北朝鮮の朝鮮中央通信は23日、「民心を代弁するメディアの力は大きい」と題する論評を配信した。朴槿恵大統領の知人女性による国政介入疑惑を追及する複数の韓国メディアの活動を、次のように評価する内容である。

「異常者でブタ」

「進歩と保守を超越して特大型不正スキャンダルの真相を究明しているメディア活動こそ、正義と真理の代弁者、時代の先覚者としての責任と役割を全うしようとする正当かつ義に徹する行動だ」

何とも立派な言説である。国民に、自由な発言がまったく許されていない国から出た主張とはまったく思えない。

北朝鮮には言論の自由が皆無に等しく、報道は国営・官営の御用メディアによる体制宣伝が大部分を占めている。しかし、国外に向かっては「完璧な民主主義国家」を自称しているから、時折こんな「上から目線」の論調が飛び出すのだ。

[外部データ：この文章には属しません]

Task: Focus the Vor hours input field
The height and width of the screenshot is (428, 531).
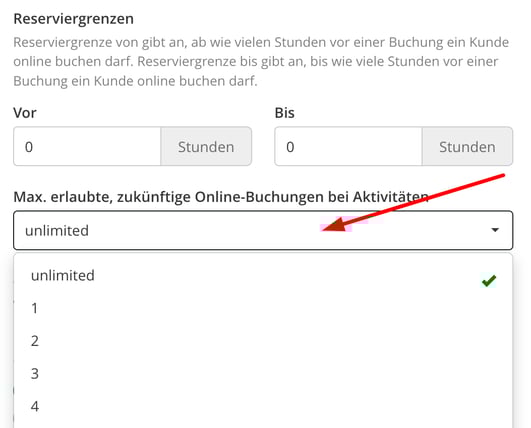Action: 87,147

とくに金正恩党委員長が最高指導者となってからは、このように外国の報道に言及したり、インターネット上の世論をすくいとったりして体制宣伝を行うことが増えたようだ。

これが、正恩氏本人の「カラー」であることは間違いない。正恩氏は、こうしたメディア戦略を自ら指揮しているのだ。そうでなければ、公式メディアが正恩氏のヘンな写真をバンバン公開できるわけがない。

しかし自由な言論と親しんだことのない北朝鮮のメディア担当者たちは、どうやら海外の報道から拾った情報を検証したり、裏を取ったりといった作業に不慣れなようだ。だから、時にはとんでもないミスが飛び出す。

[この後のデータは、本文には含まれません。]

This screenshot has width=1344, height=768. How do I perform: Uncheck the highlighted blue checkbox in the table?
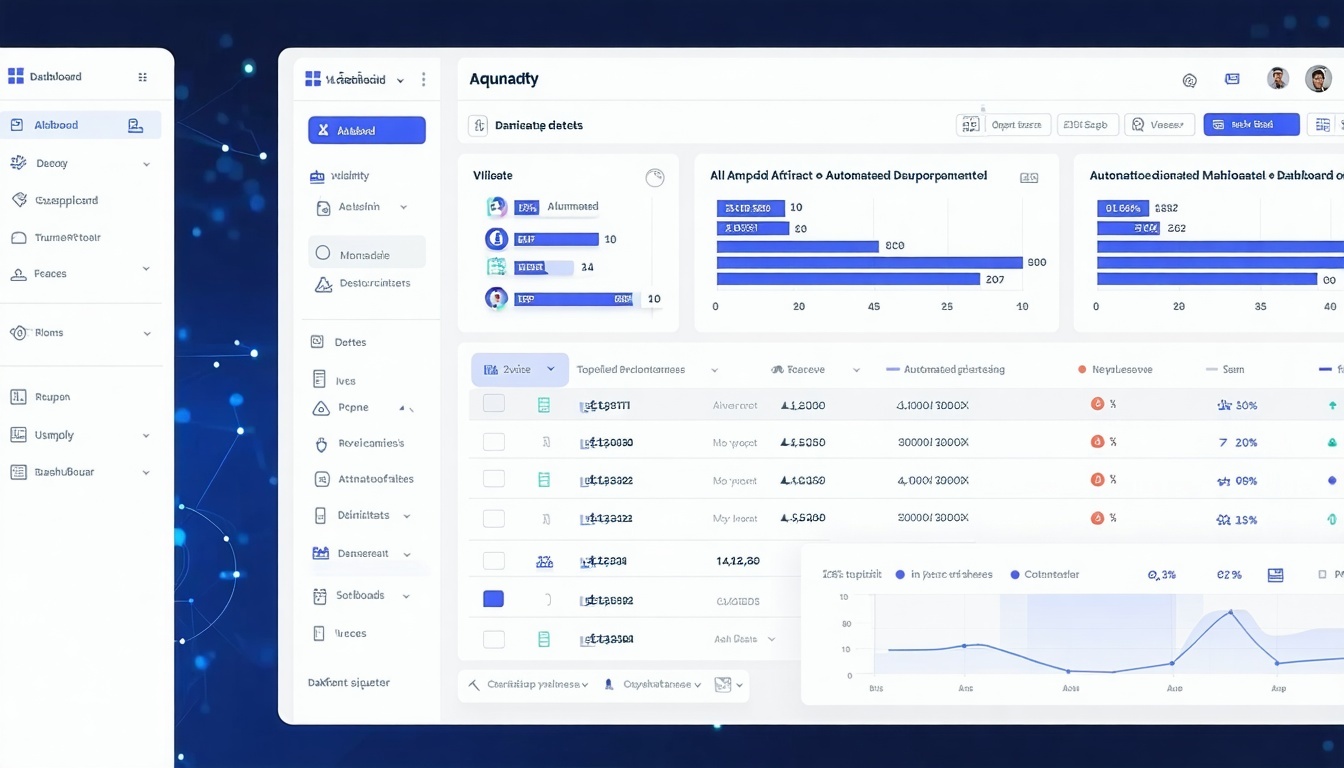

朝鮮中央通信は前述した論評を出したのと同じ日に、「憤怒をかき立てる朴槿恵逆徒の7時間の行方の真相」と題した記事を配信した。

韓国の朴槿恵大統領は、大型客船・セウォル号の沈没事故が起きた当日、何をしていたか説明されていない「空白の7時間」がある。そして、「その時間、実は美容整形の施術を受けていたのではないか」との疑惑が持たれているのだが、最近、事故発生後と前日の朴氏の顔写真を比較して、「明らかに目の周りのしわが消えている」と指摘する動画がインターネット上にアップされた。

朝鮮中央通信の記事は、この動画が韓国のネットユーザーの間で話題になっていると紹介する内容だ。